Virologic Response to First-line Efavirenz- or Nevirapine-based Antiretroviral Therapy in HIV-infected African Children.

BACKGROUND: Poorer virologic response to nevirapine- versus efavirenz-based antiretroviral therapy (ART) has been reported in adult systematic reviews and pediatric studies. METHODS: We compared drug discontinuation and viral load (VL) response in ART-naïve Ugandan/Zimbabwean children ≥3 years of age initiating ART with clinician-chosen nevirapine versus efavirenz in the ARROW trial. Predictors of suppression <80, <400 and <1000 copies/mL at 36, 48 and 144 weeks were identified using multivariable logistic regression with backwards elimination (P = 0.1). RESULTS: A total of 445 (53%) children received efavirenz and 391 (47%) nevirapine. Children receiving efavirenz were older (median age, 8.6 vs. 7.5 years nevirapine, P < 0.001) and had higher CD4% (12% vs. 10%, P = 0.05), but similar pre-ART VL (P = 0.17).
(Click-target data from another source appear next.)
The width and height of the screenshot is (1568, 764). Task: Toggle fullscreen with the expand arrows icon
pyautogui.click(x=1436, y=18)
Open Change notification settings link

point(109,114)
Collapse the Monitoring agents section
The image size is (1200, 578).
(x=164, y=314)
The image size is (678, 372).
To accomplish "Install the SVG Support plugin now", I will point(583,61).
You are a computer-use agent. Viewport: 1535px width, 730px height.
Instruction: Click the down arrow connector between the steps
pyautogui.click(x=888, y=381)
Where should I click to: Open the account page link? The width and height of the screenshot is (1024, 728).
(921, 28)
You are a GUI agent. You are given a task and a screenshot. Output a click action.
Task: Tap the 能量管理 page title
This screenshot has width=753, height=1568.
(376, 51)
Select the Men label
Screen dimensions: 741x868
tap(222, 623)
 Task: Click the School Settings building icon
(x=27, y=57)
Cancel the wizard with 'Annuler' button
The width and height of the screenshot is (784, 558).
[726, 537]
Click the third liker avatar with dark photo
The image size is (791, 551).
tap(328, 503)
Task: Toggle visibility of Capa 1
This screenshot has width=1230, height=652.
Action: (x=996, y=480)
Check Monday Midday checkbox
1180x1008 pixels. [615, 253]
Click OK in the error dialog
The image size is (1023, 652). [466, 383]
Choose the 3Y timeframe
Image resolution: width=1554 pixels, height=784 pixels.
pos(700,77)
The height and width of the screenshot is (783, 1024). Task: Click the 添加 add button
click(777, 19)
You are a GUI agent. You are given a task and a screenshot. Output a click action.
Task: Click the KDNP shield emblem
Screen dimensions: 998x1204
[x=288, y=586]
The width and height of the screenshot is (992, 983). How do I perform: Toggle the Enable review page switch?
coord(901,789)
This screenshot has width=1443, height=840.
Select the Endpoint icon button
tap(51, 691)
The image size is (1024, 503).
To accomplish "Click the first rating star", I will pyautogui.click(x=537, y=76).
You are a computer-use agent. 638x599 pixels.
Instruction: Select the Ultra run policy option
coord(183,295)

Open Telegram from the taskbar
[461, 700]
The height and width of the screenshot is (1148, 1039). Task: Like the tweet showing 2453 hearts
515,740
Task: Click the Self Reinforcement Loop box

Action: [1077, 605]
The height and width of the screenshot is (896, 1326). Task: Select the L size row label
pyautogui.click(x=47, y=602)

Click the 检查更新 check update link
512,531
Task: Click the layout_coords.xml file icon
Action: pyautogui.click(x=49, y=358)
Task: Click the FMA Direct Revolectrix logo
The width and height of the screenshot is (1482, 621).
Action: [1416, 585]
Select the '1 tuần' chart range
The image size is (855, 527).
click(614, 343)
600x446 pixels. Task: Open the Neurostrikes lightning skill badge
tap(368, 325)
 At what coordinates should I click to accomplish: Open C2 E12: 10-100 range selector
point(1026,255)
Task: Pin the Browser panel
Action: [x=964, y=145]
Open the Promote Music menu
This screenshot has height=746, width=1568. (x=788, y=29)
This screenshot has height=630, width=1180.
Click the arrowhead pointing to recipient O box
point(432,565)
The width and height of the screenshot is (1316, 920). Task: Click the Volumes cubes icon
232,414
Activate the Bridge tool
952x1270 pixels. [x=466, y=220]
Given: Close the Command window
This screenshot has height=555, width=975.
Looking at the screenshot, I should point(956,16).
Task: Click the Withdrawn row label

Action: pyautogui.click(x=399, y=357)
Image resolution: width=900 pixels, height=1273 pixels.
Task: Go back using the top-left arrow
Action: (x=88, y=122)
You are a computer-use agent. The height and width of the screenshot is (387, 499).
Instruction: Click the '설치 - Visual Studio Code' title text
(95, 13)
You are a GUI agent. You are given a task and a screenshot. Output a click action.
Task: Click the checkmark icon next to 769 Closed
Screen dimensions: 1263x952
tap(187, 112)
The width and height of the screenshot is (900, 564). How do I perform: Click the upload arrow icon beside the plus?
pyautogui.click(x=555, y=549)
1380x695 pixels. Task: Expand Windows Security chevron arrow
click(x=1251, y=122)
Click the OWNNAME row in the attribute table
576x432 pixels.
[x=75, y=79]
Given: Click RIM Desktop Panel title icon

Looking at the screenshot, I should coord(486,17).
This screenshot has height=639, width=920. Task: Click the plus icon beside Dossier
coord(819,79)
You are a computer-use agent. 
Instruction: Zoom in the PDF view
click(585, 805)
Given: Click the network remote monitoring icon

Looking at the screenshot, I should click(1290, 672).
The initial non-nucleoside-reverse-transcriptase-inhibitor (NNRTI) was permanently discontinued for adverse events in 7 of 445 (2%) children initiating efavirenz versus 9 of 391 (2%) initiating nevirapine (P = 0.46); at switch to second line in 17 versus 23, for tuberculosis in 0 versus 26, for pregnancy in 6 versus 0 and for other reasons in 15 versus 5. Early (36-48 weeks) virologic suppression <80 copies/mL was superior with efavirenz, particularly in children with higher pre-ART VL (P = 0.0004); longer-term suppression was superior with nevirapine in older children (P = 0.05). Early suppression was poorer in the youngest and oldest children, regardless of NNRTI (P = 0.02); longer-term suppression was poorer in those with higher pre-ART VL regardless of NNRTI (P = 0.05). Results were broadly similar for <400 and <1000 copies/mL. CONCLUSION: Short-term VL suppression favored efavirenz, but long-term relative performance was age dependent, with better suppression in older children with nevirapine, supporting World Health Organization recommendation that nevirapine remains an alternative NNRTI.